- Directed by: George Whaley
- Music by: Peter Best
- Countries of origin: Australia France United States
- Original language: English

Original release
- Network: Australian Broadcasting Corporation
- Release: 1991

= Clowning Around =

Clowning Around is a 1991 Australian children's series, later edited into a family film, that was shot on location in Perth, Western Australia and Paris, France. It was based on the novel Clowning Sim by David Martin.

The film was produced by independent film company Barron Entertainment Films in Western Australia and educational film company WonderWorks in the United States, was directed by George Whaley. It was distributed by Australian Broadcasting Corporation. It featured Australian actors such as Margaret Williamson, Noni Hazlehurst, Ernie Dingo, Rebecca Smart, and Jill Perryman, and also featured veteran American actor Van Johnson along with French actor Jean-Michel Dagory.

This series was followed up with a sequel entitled Clowning Around 2, which was released in 1993. Both series ran for eight 24-minute episodes, that were later edited into 3-hour television films for international audiences.

==Plot==
Simon Gunner, is a star-struck foster kid who aspires to become a circus clown.
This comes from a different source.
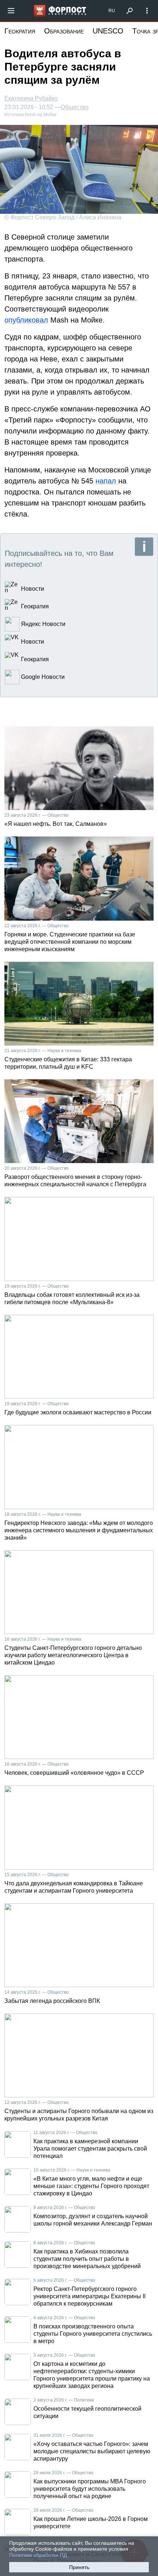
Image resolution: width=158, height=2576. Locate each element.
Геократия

With the help of veteran funster Jack Merrick, Simon ultimately fulfills his goal.

==Cast==
- Main cast
- Clayton Williamson as Simon Gunner
- Ernie Dingo as Jack Merrick
- Rebecca Smart as Linda Crealy (series 1)
- Jean-Michel Dagory as Anatole Tolin
- Van Johnson as Neville Ranthow (series 1)
- Noni Hazlehurst (series 1) and Heather Mitchell (series 2) as Sarah Gunner
- Frederique Fourche as Eve (series 2)
- Margaret Ford as Martha Rathnow (series 2)
- Bill Kerr as Max (series 2)
- Phil Morris as Doozy Jackson (series 2)
- Guest cast
- Annie Byron as Una Crealy
- Jill Perryman as Miss Gabhurst
- Steve Jodrell as Skipper Crealy
- Nell Feeney as Lilly
- Isla Fisher as Bec

Heath Ledger also appears as an uncredited extra as a boy in an orphanage.